> [What to produce] In the entries from the start down through the line containing "will click(x=94, y=38).", change every "Open" to "Launch" and write those lines out again with nothing else altered.

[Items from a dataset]
|---|

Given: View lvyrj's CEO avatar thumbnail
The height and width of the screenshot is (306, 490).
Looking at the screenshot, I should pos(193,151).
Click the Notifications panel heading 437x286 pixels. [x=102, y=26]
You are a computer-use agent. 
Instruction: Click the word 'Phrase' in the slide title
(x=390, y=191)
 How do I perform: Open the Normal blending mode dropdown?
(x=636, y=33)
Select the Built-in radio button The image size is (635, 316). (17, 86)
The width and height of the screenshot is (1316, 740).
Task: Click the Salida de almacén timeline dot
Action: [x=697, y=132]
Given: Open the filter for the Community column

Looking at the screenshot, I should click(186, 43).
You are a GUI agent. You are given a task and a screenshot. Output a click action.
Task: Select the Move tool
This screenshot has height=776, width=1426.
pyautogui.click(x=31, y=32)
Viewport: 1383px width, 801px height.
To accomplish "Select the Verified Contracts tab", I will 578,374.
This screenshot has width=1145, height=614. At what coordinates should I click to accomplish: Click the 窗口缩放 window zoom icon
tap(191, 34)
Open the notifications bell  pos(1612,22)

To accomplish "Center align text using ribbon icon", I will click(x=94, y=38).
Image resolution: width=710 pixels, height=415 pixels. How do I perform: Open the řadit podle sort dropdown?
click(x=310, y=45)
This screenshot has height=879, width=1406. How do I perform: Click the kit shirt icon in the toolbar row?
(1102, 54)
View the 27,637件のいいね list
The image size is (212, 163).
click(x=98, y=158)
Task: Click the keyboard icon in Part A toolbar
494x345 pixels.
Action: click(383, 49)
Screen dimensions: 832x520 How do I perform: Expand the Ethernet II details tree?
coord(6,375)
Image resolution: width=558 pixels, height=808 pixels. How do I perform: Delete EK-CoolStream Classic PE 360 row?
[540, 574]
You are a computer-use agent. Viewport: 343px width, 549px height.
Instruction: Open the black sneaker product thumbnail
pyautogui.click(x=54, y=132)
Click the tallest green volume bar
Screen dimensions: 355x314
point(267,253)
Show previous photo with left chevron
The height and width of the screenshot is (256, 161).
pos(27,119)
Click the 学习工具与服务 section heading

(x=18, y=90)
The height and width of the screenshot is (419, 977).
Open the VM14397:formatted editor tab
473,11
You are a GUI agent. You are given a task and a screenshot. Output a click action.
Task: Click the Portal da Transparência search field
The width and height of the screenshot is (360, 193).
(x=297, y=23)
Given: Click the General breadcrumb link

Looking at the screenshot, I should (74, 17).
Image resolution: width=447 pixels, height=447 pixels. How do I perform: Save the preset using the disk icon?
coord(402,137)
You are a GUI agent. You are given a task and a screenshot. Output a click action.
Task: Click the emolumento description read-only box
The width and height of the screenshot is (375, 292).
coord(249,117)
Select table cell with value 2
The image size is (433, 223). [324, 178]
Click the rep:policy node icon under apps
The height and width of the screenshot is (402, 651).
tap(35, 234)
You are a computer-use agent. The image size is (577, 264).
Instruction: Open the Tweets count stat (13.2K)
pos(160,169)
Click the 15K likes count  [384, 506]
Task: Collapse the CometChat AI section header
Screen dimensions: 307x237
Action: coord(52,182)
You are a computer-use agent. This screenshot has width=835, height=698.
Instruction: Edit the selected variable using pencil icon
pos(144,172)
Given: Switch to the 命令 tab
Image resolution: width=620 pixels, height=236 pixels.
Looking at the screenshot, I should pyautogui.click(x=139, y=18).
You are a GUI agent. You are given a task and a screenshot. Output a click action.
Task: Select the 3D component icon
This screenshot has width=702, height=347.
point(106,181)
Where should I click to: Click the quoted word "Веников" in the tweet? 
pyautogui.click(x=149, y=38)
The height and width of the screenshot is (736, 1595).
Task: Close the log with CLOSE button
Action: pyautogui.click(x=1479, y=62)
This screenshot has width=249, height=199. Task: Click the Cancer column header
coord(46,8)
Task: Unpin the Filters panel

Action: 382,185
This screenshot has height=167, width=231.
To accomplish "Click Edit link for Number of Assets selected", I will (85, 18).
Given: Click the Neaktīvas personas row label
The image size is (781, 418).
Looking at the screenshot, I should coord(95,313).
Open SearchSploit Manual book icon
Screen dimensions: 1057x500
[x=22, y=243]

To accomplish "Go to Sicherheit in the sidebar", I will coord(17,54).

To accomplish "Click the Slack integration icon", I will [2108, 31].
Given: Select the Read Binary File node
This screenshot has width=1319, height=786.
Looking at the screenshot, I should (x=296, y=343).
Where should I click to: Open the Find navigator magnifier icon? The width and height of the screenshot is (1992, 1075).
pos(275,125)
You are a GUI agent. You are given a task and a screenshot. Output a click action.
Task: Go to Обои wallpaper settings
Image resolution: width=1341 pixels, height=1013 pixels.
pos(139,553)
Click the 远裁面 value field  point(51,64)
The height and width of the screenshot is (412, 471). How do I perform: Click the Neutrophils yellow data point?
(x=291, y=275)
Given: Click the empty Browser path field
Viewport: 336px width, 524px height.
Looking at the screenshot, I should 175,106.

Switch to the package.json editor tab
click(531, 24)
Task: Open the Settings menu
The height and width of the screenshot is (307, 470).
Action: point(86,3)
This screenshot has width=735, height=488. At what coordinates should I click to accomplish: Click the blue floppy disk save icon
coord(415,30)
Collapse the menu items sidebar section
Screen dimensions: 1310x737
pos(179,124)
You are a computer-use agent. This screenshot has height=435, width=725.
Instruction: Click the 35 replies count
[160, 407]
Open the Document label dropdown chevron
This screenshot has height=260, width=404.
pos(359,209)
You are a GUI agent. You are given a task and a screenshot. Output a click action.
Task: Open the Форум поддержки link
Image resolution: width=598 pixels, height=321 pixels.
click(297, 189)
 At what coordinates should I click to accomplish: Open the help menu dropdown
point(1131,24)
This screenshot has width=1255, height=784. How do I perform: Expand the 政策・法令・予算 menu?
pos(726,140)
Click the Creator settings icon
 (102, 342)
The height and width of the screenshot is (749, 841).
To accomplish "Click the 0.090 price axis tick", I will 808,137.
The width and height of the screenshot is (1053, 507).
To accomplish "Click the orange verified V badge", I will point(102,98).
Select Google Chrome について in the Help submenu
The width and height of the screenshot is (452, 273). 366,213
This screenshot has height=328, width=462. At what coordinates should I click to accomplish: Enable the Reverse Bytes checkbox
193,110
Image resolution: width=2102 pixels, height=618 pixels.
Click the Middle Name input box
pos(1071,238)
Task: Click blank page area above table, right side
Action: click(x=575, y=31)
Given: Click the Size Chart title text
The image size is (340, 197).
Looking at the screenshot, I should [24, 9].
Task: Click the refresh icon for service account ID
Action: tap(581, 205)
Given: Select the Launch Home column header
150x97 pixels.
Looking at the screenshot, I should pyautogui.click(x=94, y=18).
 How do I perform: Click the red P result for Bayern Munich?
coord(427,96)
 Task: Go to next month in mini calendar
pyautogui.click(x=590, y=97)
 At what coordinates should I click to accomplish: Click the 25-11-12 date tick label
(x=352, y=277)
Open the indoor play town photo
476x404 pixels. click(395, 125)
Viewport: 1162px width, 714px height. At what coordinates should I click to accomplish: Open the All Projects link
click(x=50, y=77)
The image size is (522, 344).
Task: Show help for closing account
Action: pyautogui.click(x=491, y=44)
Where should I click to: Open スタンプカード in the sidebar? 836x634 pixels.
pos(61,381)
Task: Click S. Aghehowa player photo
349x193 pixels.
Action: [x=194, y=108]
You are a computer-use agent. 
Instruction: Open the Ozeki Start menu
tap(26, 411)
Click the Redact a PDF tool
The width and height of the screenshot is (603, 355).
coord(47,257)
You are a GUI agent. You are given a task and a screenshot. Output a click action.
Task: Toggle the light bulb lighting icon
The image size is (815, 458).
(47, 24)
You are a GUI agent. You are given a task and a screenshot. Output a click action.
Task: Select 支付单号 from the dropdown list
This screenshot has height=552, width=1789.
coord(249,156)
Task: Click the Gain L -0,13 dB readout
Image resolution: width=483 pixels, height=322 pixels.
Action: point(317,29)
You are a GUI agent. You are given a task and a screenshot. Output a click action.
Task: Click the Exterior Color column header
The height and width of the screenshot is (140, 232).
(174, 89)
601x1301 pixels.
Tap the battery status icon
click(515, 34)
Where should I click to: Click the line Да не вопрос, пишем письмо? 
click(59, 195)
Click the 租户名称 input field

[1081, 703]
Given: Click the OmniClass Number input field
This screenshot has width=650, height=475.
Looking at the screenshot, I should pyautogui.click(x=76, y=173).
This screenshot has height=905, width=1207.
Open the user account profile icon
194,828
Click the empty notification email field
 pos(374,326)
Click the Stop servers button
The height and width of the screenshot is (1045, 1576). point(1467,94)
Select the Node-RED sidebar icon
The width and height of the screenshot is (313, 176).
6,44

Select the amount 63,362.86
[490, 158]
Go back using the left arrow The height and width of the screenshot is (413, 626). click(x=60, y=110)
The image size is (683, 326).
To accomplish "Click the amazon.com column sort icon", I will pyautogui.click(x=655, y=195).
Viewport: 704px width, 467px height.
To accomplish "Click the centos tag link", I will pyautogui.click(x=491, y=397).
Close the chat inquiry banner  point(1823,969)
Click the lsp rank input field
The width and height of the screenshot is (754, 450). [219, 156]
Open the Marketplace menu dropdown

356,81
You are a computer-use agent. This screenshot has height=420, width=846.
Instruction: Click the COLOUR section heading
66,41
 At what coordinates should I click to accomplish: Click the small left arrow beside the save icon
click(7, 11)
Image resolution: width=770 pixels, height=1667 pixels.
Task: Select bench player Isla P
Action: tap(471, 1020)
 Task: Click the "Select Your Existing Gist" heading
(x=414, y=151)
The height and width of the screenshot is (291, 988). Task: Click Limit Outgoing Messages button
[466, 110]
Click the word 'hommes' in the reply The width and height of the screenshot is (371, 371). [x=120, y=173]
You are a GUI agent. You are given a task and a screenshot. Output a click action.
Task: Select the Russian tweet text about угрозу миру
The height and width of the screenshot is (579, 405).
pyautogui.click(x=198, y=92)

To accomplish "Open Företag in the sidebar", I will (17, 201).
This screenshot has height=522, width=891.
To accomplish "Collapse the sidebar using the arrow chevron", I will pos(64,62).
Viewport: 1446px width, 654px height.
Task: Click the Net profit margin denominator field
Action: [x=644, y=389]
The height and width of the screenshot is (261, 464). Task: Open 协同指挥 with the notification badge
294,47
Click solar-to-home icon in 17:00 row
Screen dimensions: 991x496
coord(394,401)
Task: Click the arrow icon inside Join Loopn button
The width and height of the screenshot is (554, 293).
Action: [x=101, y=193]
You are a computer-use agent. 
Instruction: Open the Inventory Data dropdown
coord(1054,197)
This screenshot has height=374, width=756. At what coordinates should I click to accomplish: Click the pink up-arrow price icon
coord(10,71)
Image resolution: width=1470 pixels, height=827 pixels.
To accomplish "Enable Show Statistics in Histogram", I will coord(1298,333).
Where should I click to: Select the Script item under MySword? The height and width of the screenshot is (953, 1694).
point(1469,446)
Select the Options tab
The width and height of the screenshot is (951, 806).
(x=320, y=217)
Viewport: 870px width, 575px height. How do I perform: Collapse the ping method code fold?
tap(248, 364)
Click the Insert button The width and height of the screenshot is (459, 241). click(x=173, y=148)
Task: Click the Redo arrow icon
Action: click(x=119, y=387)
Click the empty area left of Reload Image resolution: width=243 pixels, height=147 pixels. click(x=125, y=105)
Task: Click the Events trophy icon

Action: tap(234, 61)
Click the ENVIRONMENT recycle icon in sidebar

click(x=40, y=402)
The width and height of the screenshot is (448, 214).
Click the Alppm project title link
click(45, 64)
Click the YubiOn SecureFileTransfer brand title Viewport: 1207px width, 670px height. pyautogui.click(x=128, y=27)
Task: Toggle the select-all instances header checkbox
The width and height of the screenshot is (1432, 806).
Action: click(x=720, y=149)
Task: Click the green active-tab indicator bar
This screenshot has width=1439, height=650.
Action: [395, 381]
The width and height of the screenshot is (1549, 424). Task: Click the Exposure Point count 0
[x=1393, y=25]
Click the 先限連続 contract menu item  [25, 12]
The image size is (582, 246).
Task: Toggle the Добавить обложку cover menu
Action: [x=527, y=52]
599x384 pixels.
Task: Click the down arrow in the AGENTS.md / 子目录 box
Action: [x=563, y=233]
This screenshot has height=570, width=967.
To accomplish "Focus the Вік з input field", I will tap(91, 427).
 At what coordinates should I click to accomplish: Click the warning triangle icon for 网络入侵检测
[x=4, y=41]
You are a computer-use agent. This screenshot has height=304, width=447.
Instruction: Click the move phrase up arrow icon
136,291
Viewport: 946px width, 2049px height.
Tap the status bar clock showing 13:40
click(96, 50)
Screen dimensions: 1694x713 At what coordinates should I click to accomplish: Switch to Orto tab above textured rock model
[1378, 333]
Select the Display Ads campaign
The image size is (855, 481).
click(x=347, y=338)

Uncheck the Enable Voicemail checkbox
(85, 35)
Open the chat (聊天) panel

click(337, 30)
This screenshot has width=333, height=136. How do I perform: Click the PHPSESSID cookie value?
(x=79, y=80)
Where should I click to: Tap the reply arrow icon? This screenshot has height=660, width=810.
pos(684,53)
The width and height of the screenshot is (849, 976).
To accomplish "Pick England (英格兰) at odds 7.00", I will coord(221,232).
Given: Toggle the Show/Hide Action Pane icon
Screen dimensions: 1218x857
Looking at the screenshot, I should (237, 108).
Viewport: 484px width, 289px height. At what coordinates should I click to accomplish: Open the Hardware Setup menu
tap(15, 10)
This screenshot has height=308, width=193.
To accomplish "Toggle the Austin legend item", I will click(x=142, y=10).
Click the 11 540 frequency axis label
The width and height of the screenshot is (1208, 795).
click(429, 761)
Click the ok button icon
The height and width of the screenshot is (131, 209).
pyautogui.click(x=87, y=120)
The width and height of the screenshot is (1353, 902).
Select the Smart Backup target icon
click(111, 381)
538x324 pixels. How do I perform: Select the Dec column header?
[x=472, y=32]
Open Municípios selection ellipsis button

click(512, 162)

|---|

> [Answer]
Given: View lvyrj's CEO avatar thumbnail
The height and width of the screenshot is (306, 490).
Looking at the screenshot, I should pos(193,151).
Click the Notifications panel heading 437x286 pixels. [x=102, y=26]
You are a computer-use agent. 
Instruction: Click the word 'Phrase' in the slide title
(x=390, y=191)
 How do I perform: Launch the Normal blending mode dropdown?
(x=636, y=33)
Select the Built-in radio button The image size is (635, 316). (17, 86)
The width and height of the screenshot is (1316, 740).
Task: Click the Salida de almacén timeline dot
Action: [x=697, y=132]
Given: Launch the filter for the Community column

Looking at the screenshot, I should click(186, 43).
You are a GUI agent. You are given a task and a screenshot. Output a click action.
Task: Select the Move tool
This screenshot has height=776, width=1426.
pyautogui.click(x=31, y=32)
Viewport: 1383px width, 801px height.
To accomplish "Select the Verified Contracts tab", I will 578,374.
This screenshot has width=1145, height=614. At what coordinates should I click to accomplish: Click the 窗口缩放 window zoom icon
tap(191, 34)
Launch the notifications bell  pos(1612,22)

To accomplish "Center align text using ribbon icon", I will click(x=94, y=38).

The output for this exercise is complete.